Remembering Mike, we had wondered if Suzy had filled a need in Pat for a dog companion. Perhaps he had that need, and perhaps he had finally transferred that feeling, whatever it was, to us. Both of us. It had taken a long time, but there it was now, complete.
With that security, if I may reach over into a dubious area of psychology in discussing him, Pat resumed some of his earlier ways. I couldn’t spend all my days roaming the mountain with him, even though I might have wished to, and when I was at my own work Pat often went on his own excursions. Not up on the mountain, but up and down the valley. He was the canine patriarch of the valley now. Poochy, old and ailing and finally helpless and miserable, had been mercifully put away. Teddy was long gone. Suzy was gone. Charley, like Albert, had a new pup. But Charley’s pup as well as Albert’s would have to live here a long time yet to own the valley, if they ever would own it.

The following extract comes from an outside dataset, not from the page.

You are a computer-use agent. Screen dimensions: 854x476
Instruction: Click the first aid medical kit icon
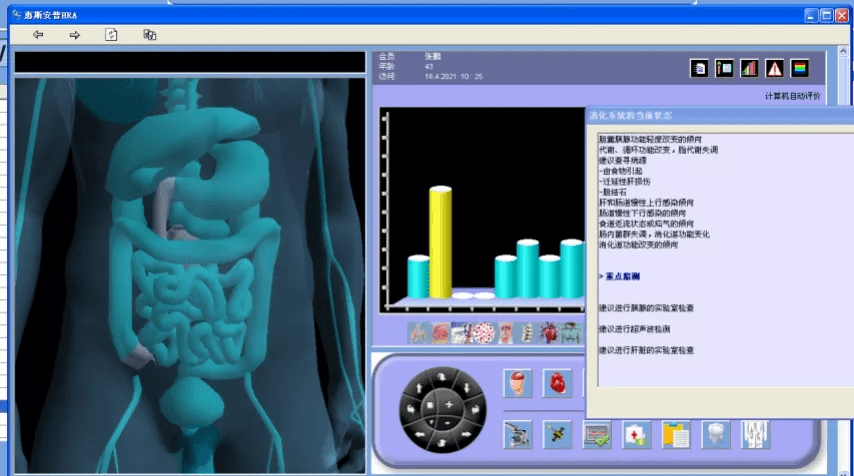636,434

Pat made his tours of his own domain. He went up to visit Charley, now and then, and to greet Elitha if she appeared. He never stayed, Charley said; just came and passed the time of day and told the pup that he still had a lot to learn. He went down to visit Albert and Ruth now and then, and to bristle in distant but sufficient recognition of Cubby’s declaration of local sovereignty. But again, he never stayed more than a few minutes. He went on down the valley. Sometimes, on my way to the village, I saw him two miles from home, trotting along the roadside with that blandly proprietary air, making no show of either friendship or hostility to wayside dogs whom he must have known from previous years. He would hear my car, turn and look, wag his tail at me in recognition but totally without any interest in a ride, wait till I had passed, then continue on his way.

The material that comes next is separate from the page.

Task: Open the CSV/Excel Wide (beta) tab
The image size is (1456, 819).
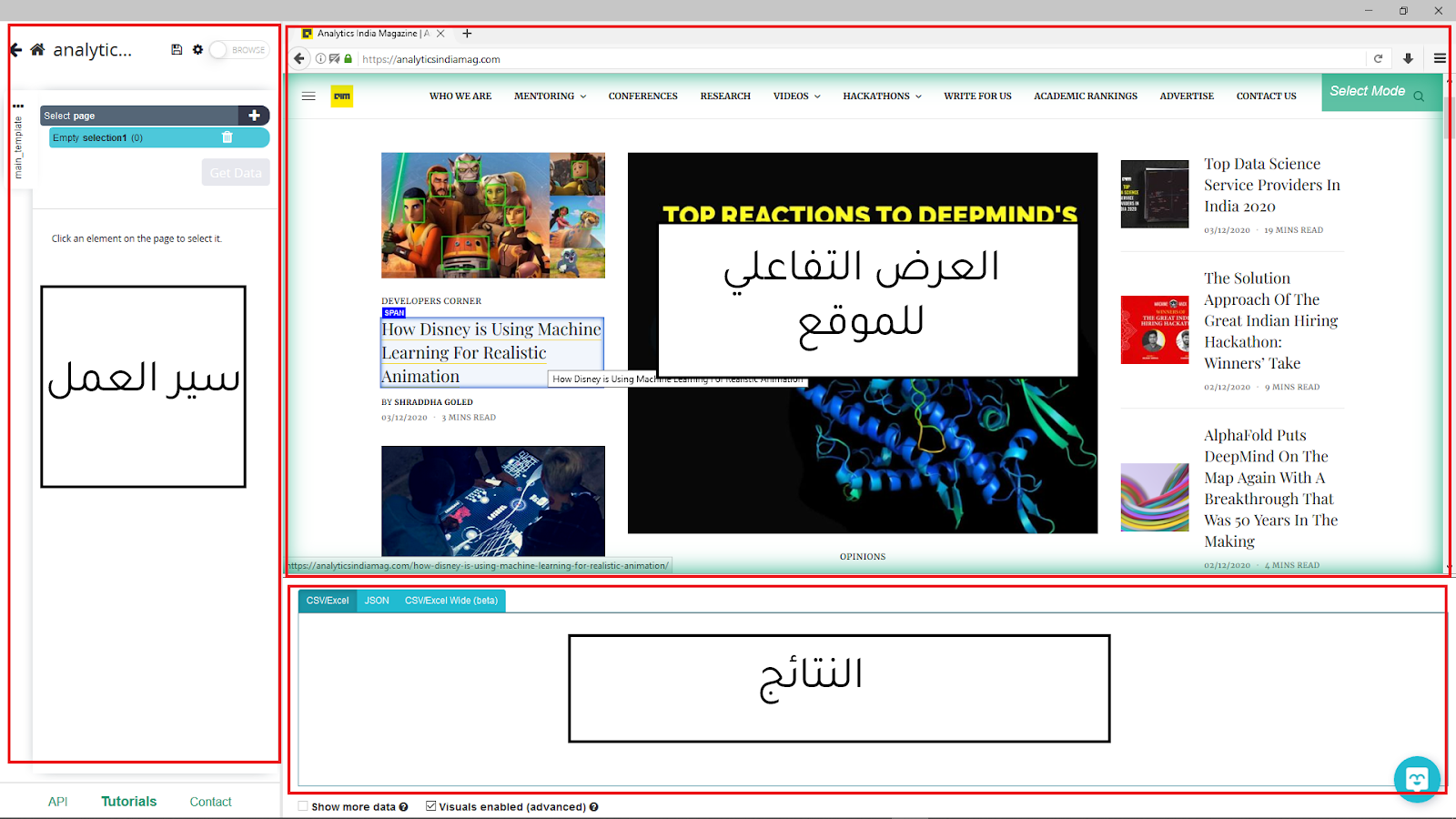Action: tap(451, 601)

The snows came in late December. They came with some depth, enough to make my promised trip far up the mountain to look for snowshoe rabbits too arduous for either Pat or me. We prowled the pastures and the lower woodland from time to time, he investigating the state of the cottontail population, I watching for the tracks of the red fox that had been barking the moonlit hillside all fall. One day I found where the fox had walked one of the rails of the railroad track for nearly half a mile. There were his prints in the three inches of fresh snow on the rail, showing how he had fallen off three times but had persisted and finally had kept his balance several hundred yards without a slip. Pat couldn’t understand why I was so interested in those tracks or that evidence of fox bravado, or whatever it was. He came and sniffed the tracks and as much as said, “I know that old bush-tail. He’s been around several years.” And he wandered off, looking for another rabbit.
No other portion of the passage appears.